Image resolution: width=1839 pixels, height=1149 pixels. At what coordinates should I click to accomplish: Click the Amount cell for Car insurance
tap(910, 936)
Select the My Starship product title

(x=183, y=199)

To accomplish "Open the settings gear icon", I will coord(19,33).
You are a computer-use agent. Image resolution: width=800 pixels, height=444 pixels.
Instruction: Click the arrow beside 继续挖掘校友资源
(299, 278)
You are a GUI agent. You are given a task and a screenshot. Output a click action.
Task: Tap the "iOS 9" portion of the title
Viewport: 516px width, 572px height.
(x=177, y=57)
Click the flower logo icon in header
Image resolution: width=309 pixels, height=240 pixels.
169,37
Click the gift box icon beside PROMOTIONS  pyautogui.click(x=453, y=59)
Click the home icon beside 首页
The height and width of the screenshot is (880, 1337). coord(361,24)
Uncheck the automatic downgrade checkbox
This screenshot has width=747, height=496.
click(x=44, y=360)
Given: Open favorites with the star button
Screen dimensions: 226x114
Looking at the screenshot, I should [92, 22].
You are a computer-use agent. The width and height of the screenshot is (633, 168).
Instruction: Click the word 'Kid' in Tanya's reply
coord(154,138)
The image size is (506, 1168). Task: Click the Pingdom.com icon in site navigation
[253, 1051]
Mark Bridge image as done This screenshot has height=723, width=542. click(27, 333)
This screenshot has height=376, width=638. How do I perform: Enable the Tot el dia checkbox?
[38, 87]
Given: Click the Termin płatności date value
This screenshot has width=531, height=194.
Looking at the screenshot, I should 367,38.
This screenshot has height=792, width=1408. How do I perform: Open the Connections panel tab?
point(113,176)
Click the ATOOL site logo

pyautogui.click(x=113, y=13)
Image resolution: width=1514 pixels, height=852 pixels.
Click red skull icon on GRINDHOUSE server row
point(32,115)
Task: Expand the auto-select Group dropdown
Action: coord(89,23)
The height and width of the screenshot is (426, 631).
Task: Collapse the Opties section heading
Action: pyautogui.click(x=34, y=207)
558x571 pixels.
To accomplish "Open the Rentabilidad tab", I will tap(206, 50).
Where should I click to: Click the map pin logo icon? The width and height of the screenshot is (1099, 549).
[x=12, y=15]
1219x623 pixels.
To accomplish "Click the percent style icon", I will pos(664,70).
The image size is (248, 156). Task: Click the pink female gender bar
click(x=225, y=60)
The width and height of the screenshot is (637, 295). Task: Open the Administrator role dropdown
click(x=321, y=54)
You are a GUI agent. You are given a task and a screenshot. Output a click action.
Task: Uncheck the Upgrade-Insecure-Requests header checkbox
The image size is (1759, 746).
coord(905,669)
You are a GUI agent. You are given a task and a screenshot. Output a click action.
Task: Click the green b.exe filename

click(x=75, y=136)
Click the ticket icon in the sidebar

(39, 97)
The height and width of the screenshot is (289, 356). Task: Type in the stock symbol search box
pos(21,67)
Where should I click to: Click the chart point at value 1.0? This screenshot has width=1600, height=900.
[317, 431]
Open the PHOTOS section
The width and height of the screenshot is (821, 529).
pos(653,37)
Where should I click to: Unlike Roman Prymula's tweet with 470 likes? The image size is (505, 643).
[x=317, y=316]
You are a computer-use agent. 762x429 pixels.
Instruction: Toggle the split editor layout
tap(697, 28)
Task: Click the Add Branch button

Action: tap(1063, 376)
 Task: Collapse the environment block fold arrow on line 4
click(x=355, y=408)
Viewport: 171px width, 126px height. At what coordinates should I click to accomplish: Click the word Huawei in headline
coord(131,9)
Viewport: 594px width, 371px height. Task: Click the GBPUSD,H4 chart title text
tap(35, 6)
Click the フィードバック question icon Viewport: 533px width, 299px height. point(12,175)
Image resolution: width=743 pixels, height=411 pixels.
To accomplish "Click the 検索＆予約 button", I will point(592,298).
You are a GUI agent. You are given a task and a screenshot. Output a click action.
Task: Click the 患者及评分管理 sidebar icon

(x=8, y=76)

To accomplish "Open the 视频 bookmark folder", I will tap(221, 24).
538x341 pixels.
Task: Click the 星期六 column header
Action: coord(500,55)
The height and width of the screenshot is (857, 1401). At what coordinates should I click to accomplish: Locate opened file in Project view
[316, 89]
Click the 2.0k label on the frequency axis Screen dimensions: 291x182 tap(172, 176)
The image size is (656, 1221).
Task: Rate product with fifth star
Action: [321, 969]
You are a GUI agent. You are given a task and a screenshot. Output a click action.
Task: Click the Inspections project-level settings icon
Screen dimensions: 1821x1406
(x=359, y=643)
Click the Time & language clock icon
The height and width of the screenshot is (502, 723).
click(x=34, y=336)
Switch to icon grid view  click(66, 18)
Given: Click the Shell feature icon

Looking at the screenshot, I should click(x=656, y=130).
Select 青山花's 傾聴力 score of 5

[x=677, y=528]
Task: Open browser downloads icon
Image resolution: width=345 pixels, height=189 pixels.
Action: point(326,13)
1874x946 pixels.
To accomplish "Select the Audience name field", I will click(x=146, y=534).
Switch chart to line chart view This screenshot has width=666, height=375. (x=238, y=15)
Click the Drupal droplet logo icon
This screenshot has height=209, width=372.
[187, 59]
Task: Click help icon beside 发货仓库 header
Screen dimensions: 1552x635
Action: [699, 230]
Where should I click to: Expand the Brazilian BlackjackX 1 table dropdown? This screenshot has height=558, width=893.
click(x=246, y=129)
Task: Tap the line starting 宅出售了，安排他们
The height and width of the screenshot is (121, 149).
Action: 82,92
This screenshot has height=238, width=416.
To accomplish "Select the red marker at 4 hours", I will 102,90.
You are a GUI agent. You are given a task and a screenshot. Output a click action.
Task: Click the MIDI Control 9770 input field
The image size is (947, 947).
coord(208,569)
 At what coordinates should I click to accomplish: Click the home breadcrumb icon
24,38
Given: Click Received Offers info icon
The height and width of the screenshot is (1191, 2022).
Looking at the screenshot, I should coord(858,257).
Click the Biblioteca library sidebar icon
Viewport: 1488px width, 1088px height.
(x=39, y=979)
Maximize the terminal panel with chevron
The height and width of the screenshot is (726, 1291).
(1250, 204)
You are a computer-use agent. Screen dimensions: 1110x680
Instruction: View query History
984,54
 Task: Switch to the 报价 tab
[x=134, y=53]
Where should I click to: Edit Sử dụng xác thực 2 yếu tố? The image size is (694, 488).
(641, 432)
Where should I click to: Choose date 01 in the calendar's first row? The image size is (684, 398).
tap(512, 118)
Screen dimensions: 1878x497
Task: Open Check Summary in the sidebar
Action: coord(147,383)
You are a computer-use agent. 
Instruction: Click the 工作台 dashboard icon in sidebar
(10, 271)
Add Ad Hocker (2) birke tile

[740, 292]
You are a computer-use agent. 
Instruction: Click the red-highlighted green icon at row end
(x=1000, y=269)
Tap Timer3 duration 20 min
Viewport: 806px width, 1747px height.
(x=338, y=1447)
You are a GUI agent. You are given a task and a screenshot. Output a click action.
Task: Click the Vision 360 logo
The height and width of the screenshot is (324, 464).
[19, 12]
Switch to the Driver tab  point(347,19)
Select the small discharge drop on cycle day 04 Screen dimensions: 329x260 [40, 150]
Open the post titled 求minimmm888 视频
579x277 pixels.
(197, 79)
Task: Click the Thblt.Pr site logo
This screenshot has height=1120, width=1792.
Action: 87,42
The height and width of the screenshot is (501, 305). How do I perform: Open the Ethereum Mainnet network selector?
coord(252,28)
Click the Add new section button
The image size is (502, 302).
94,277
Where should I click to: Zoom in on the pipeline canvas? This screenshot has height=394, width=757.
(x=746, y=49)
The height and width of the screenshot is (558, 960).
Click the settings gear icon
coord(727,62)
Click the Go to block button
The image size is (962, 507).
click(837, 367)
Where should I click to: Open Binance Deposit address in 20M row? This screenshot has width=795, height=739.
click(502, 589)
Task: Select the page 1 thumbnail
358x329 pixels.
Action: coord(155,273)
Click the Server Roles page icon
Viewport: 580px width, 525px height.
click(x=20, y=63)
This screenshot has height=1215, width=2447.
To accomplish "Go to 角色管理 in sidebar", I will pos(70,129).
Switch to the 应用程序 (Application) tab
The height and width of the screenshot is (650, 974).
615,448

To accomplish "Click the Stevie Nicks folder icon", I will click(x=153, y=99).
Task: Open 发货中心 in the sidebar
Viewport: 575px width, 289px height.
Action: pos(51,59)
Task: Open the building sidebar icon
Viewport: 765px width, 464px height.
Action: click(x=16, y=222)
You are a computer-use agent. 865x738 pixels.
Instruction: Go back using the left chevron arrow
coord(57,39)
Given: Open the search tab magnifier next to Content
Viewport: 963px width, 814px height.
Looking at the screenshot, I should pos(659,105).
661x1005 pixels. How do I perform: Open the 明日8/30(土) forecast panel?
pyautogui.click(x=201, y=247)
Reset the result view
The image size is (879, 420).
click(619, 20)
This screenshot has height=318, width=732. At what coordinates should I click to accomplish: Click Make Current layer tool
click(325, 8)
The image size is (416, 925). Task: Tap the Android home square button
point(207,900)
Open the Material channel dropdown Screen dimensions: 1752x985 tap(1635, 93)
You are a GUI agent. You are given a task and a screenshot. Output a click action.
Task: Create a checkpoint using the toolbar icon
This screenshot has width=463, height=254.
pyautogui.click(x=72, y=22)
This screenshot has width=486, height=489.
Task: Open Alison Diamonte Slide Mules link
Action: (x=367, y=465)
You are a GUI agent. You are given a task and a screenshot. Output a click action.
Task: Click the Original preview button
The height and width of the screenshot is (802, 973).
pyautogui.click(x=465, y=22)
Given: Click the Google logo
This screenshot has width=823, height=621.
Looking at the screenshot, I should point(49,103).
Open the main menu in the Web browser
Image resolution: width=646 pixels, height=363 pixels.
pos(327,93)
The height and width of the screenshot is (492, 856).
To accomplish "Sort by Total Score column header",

· · · · ·

Rescale everything from the line containing "Task: Select the page 1 thumbnail" down to the line containing "Action: click(x=16, y=222)": write out each of those lines of material again, requests included, with every coordinate in the answers multiplied by 2 and rounded to a whole number, halves rounded up.

- **Answer in full**
Task: Select the page 1 thumbnail
358x329 pixels.
Action: coord(310,546)
Click the Server Roles page icon
Viewport: 580px width, 525px height.
click(x=40, y=126)
This screenshot has height=1215, width=2447.
To accomplish "Go to 角色管理 in sidebar", I will pos(140,258).
Switch to the 应用程序 (Application) tab
The height and width of the screenshot is (650, 974).
1230,896

To accomplish "Click the Stevie Nicks folder icon", I will click(x=306, y=198).
Task: Open 发货中心 in the sidebar
Viewport: 575px width, 289px height.
Action: pos(102,118)
Task: Open the building sidebar icon
Viewport: 765px width, 464px height.
Action: click(x=32, y=444)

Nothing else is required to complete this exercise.